* _Textauszug_:
+---+

Die Warnung Nordkoreas kam wenige Stunden bevor der Sicherheitsrat der Vereinten Nationen am Donnerstag zu einer Klausurtagung zusammentreten sollte, um die jüngsten Raketentests auf Antrag der Vereinigten Staaten und mehrerer anderer Länder zu diskutieren.

Präsident Joe Biden erwähnte Nordkorea während einer fast zweistündigen Pressekonferenz am Mittwoch, die anlässlich seines ersten Jahres im Amt stattfand, mit keinem Wort.

Auf die Frage, wie die Vereinigten Staaten reagieren würden, wenn Nordkorea wieder ICBM- und Atomtests durchführt, lehnte ein Sprecher des Nationalen Sicherheitsrates des Weißen Hauses es ab, "sich in Hypothesen zu ergehen", sagte aber, dass sein Ziel die vollständige Denuklearisierung der koreanischen Halbinsel bleibt.

+---+

(Gesammelte Dateneinträge)
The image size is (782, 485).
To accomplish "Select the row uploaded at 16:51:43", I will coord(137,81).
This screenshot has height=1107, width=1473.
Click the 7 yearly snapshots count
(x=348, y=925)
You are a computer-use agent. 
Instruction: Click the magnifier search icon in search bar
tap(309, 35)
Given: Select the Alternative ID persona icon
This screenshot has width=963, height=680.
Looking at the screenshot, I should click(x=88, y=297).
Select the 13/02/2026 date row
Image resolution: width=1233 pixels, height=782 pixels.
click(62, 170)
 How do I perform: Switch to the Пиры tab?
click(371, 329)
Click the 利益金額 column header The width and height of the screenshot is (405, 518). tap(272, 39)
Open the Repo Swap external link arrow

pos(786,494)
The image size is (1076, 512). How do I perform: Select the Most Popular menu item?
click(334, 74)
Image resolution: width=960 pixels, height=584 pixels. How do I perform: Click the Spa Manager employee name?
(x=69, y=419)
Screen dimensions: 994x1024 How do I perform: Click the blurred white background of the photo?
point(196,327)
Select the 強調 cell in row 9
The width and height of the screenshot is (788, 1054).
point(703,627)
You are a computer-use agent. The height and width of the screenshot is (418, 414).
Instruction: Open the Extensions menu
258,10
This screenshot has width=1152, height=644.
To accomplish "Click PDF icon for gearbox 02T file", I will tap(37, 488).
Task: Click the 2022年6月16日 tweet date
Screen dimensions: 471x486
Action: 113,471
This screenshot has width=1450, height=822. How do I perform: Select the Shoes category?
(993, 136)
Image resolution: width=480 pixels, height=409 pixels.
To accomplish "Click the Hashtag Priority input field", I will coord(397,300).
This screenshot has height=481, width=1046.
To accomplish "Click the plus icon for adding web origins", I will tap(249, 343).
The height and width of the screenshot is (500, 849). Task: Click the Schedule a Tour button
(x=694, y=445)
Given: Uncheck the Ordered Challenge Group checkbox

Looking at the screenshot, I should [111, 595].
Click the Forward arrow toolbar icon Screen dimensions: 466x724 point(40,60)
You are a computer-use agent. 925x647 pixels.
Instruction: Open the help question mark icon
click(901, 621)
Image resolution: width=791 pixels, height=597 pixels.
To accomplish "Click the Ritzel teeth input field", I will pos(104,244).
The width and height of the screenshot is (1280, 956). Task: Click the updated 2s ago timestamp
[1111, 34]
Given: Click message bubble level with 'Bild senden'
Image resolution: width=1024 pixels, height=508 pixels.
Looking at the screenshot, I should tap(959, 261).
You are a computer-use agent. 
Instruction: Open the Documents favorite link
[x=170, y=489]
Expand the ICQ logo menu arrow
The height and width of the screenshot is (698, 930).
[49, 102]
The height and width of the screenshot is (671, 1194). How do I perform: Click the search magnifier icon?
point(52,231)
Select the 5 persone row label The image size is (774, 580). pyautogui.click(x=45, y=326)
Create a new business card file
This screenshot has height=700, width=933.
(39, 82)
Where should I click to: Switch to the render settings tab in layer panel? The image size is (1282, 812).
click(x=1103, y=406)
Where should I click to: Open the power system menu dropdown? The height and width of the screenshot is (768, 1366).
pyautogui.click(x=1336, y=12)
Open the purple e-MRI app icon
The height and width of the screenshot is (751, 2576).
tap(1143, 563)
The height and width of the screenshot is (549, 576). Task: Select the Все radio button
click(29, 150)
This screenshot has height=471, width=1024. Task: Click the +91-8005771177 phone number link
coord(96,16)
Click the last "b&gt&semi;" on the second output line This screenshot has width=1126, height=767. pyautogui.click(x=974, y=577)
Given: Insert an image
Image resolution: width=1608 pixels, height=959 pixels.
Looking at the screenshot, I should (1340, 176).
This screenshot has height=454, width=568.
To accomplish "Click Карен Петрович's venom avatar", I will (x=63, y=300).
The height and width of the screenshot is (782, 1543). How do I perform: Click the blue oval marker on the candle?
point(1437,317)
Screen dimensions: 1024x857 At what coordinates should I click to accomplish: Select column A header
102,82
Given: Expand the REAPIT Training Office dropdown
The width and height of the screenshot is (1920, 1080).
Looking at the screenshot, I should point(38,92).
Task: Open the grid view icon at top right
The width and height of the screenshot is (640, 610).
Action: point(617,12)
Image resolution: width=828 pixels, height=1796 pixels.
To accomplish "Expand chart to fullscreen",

+---+

* _Arbeitsauftrag 1_:
Geben Sie aus dem Text über die nordkoreanischen Raketentests den Abschnitt wortgetreu aus. Beginnen Sie bei den Worten "Die Warnung Nordkoreas" und hören Sie nach "mit keinem Wort." auf.
* _Arbeitsauftrag 2_:
Setzen Sie den Text über die nordkoreanischen Raketentests nach seinem letzten Satz fort.

* _Antwortbereich 1_:
Die Warnung Nordkoreas kam wenige Stunden bevor der Sicherheitsrat der Vereinten Nationen am Donnerstag zu einer Klausurtagung zusammentreten sollte, um die jüngsten Raketentests auf Antrag der Vereinigten Staaten und mehrerer anderer Länder zu diskutieren.

Präsident Joe Biden erwähnte Nordkorea während einer fast zweistündigen Pressekonferenz am Mittwoch, die anlässlich seines ersten Jahres im Amt stattfand, mit keinem Wort.

* _Antwortbereich 2_:
"Wir sind weiterhin bereit, eine ernsthafte und nachhaltige Diplomatie ohne Vorbedingungen zu führen, um greifbare Fortschritte zu erzielen", sagte der Sprecher und fügte hinzu, dass Washington seine Bemühungen in Abstimmung mit der internationalen Gemeinschaft fortsetzen werde, um Fortschritte in Nordkoreas Waffenprogrammen zu verhindern.

Das südkoreanische Verteidigungsministerium erklärte, es beobachte die Winterübungen des Nordens und halte sich in Bereitschaft, wobei es die jüngsten Raketentests als "ernsthafte Bedrohung" bezeichnete.

Das Ministerium für Wiedervereinigung, das für die innerkoreanischen Beziehungen zuständig ist, warnte vor einer weiteren Eskalation und sagte, die Halbinsel dürfe nicht in die konfrontative Vergangenheit zurückkehren, und Dialog und Diplomatie seien der einzige Weg nach vorne.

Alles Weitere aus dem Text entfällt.